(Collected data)
※ ※ ※

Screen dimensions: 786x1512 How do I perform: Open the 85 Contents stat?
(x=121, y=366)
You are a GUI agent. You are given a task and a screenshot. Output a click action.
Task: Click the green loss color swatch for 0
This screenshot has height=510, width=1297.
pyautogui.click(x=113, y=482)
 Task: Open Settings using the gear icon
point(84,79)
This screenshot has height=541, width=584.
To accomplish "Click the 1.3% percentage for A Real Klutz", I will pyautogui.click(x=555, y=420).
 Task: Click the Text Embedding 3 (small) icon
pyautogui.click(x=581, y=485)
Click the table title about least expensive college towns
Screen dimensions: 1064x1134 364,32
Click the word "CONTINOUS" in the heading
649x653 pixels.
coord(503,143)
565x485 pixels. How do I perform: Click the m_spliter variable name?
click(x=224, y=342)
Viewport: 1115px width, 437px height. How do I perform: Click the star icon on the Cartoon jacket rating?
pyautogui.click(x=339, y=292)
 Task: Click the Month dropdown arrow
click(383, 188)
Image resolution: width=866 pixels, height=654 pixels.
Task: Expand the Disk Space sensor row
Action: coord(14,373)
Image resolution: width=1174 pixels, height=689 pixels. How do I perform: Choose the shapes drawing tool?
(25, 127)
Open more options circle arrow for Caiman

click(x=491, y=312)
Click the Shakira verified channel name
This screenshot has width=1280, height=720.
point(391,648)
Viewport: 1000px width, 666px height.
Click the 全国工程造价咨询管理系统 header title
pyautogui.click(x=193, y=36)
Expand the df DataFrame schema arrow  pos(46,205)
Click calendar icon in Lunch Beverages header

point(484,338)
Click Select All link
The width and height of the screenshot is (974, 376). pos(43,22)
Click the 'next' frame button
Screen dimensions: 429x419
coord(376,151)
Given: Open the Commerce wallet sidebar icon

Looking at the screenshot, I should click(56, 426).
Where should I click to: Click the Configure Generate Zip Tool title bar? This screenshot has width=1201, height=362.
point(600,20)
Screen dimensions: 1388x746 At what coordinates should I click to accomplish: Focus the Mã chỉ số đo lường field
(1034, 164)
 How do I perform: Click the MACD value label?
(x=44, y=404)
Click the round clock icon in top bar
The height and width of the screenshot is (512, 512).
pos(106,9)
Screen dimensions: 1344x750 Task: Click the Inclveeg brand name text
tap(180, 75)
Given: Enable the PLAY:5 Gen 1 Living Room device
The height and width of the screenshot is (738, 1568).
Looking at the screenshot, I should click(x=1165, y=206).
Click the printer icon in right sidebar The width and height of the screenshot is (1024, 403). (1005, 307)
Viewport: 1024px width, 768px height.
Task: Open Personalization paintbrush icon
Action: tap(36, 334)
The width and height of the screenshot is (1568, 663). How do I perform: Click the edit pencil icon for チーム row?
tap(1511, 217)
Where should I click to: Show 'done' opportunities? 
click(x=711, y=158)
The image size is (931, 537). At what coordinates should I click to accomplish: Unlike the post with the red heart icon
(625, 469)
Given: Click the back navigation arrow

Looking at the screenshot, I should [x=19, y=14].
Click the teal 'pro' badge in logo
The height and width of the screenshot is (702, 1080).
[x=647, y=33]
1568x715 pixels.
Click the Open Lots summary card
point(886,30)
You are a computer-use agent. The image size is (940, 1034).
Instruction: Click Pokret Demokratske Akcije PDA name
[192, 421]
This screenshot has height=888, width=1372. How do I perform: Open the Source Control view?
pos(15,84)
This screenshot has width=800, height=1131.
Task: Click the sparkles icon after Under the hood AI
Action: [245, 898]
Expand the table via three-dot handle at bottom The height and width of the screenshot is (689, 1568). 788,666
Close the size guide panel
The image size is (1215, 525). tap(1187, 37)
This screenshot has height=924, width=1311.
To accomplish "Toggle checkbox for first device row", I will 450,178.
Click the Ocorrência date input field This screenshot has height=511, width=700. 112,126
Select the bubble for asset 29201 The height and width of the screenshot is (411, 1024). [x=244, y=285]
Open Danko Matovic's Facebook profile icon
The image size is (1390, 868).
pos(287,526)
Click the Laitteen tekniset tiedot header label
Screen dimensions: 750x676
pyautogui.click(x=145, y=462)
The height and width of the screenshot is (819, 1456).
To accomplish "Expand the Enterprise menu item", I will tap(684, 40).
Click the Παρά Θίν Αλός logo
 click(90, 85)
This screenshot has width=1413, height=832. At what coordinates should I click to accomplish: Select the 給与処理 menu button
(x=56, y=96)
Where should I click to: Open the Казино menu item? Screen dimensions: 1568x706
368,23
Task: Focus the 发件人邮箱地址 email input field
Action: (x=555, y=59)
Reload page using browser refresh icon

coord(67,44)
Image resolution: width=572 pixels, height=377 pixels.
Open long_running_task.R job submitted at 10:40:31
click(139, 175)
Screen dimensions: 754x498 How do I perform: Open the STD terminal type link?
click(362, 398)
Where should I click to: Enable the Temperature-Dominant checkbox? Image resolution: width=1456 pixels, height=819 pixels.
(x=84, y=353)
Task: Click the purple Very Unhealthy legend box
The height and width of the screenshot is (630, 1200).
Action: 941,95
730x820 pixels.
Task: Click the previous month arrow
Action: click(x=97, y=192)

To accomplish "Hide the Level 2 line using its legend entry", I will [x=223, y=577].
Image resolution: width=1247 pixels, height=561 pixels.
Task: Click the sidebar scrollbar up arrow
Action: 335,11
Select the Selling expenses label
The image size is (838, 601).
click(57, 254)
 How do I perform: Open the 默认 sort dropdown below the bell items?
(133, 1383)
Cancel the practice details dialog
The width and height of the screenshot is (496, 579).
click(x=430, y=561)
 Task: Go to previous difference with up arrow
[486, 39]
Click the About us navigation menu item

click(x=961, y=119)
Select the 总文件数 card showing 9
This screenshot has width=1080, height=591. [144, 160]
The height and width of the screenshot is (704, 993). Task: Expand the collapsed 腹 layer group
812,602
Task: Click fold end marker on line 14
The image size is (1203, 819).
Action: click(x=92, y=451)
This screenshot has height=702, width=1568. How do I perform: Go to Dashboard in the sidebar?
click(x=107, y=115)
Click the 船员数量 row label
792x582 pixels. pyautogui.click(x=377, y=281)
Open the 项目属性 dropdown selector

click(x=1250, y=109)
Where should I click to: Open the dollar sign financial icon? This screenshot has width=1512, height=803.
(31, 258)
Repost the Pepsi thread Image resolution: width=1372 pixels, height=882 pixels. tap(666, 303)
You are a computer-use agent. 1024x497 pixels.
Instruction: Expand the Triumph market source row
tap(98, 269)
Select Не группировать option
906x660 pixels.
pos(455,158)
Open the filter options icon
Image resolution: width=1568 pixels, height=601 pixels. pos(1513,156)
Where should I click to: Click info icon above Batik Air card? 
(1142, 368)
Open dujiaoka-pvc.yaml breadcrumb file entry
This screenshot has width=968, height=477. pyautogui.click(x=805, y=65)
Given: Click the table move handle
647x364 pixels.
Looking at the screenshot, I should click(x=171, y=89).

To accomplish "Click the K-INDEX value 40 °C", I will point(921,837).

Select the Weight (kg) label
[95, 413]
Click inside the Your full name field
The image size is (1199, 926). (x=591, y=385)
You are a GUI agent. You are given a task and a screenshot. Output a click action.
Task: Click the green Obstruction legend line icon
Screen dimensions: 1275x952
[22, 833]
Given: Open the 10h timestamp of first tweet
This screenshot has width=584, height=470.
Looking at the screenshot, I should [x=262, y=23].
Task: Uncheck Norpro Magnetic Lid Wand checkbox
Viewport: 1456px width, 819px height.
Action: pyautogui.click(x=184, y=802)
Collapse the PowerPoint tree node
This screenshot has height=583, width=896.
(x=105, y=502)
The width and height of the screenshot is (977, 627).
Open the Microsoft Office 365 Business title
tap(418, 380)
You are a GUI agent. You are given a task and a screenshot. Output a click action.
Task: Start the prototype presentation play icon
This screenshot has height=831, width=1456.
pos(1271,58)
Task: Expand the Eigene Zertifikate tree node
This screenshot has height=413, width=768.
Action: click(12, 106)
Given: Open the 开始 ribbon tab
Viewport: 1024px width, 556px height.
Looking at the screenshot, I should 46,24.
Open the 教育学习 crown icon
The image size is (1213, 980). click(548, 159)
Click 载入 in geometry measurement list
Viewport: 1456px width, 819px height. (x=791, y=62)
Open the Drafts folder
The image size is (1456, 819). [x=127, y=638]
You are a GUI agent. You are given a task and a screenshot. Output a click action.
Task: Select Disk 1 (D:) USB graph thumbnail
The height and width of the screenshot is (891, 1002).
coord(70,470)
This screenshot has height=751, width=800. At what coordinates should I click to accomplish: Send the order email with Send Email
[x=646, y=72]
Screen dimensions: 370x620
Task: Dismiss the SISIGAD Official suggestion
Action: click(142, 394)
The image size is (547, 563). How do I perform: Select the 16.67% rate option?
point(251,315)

※ ※ ※

**EXERCISE INSTRUCTIONS**
Only the lines above from the line containing "Click inside the Your full name field" through the line containing "Given: Open the 10h timestamp of first tweet" should be retyped, exactly and with both ends included.

**WRITTEN ANSWER**
Click inside the Your full name field
The image size is (1199, 926). (x=591, y=385)
You are a GUI agent. You are given a task and a screenshot. Output a click action.
Task: Click the green Obstruction legend line icon
Screen dimensions: 1275x952
[22, 833]
Given: Open the 10h timestamp of first tweet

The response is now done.